The fastest way to Get data into BigQuery is to invoke the export resources to GCS and invoke the Dataflow template. You don't even need to download this repository! First, export the assets.
-
Ensure you have the necessary privileges at the organization level. This requires at a minimum the roles to:
- Create a service account.
- Grant the service account the ability to export Cloud Asset Inventory. (Apply either roles/viewer or roles/cloudasset.viewer to the project or organization )
- BigQuery write privileges to create a dataset, create and delete tables.
- Start Dataflow Jobs.
-
Ensure necessary APIs (compute, asset inventory, bigquery, dataflow) are enabled on the project.
gcloud services enable cloudasset.googleapis.com dataflow.googleapis.com compute.googleapis.com bigquery-json.googleapis.com
-
Create a service account and authenticate gcloud with it. It's currently ONLY possible to invoke the Cloud Asset Inventory Export API with a service account. A user account will give permission denied errors when writing to the bucket or when the API is called.
gcloud iam service-accounts create asset-exporter-service-account gcloud iam service-accounts describe asset-exporter-service-account@$PROJECT_ID.iam.gserviceaccount.com
-
Grant the service account the ability to read asset inventory from the organization, start dataflow jobs and load data into BigQuery.
gcloud organizations add-iam-policy-binding $ORGANIZATION_ID --member="serviceAccount:asset-exporter-service-account@$PROJECT_ID.iam.gserviceaccount.com" --role='roles/cloudasset.viewer' gcloud projects add-iam-policy-binding $PROJECT_ID --member="serviceAccount:asset-exporter-service-account@$PROJECT_ID.iam.gserviceaccount.com" --role='roles/dataflow.admin' gcloud projects add-iam-policy-binding $PROJECT_ID --member="serviceAccount:asset-exporter-service-account@$PROJECT_ID.iam.gserviceaccount.com" --role='roles/bigquery.user' gcloud projects add-iam-policy-binding $PROJECT_ID --member="serviceAccount:asset-exporter-service-account@$PROJECT_ID.iam.gserviceaccount.com" --role='roles/bigquery.dataEditor'
-
We need to send requests as this service account. The safest way is to create a compute engine VM with a service account then SSH into it.
gcloud compute instances create asset-inventory-instance-1 --service-account asset-exporter-service-account@$PROJECT_ID.iam.gserviceaccount.com --scopes cloud-platform gcloud compute ssh asset-inventory-instance-1 # once on the VM it's necessary to define our environment variables again: export PROJECT_ID=`gcloud config get-value project` export ORGANIZATION_ID=`gcloud projects describe $PROJECT_ID --format='value(parent.id)'` export BUCKET=gs://${ORGANIZATION_ID}-assets
Another approach is to download the private key and activate the service account to run locally but this generated key must be kept secure.

Stated problem 1
Write out the passage of the BigQuery export instructions starting at "- BigQuery write" and ending at "API is called.".
Stated problem 2
According to the BigQuery export instructions, what kind of account is currently the only one that can invoke the Cloud Asset Inventory Export API?

Dataset items
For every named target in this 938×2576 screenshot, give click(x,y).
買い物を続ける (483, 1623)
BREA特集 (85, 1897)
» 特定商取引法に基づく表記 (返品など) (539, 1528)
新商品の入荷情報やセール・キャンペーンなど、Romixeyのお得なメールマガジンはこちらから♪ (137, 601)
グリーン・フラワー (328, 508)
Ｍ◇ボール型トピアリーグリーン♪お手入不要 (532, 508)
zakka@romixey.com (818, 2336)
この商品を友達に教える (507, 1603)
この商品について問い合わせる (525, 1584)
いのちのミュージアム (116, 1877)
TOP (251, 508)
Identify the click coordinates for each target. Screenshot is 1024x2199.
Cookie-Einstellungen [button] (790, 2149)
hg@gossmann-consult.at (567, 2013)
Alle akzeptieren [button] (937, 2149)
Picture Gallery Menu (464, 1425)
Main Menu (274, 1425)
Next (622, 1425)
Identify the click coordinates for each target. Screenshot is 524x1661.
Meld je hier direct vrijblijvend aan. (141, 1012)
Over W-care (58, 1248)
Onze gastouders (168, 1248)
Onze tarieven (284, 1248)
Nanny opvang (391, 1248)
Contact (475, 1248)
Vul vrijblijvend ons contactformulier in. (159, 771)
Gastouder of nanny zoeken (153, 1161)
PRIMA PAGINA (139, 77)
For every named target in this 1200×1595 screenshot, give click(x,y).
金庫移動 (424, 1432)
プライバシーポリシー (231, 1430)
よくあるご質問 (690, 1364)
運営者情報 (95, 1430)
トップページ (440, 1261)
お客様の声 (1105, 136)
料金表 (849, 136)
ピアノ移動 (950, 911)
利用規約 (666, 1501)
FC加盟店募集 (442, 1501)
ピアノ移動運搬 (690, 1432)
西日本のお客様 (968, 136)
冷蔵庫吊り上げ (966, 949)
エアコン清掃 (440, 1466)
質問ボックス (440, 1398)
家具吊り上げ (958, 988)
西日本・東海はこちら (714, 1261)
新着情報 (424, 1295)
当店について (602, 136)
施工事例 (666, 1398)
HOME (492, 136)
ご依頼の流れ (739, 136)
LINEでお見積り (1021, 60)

Solution 1
- BigQuery write privileges to create a dataset, create and delete tables.
- Start Dataflow Jobs.
-
Ensure necessary APIs (compute, asset inventory, bigquery, dataflow) are enabled on the project.
gcloud services enable cloudasset.googleapis.com dataflow.googleapis.com compute.googleapis.com bigquery-json.googleapis.com
-
Create a service account and authenticate gcloud with it. It's currently ONLY possible to invoke the Cloud Asset Inventory Export API with a service account. A user account will give permission denied errors when writing to the bucket or when the API is called.

Solution 2
A service account.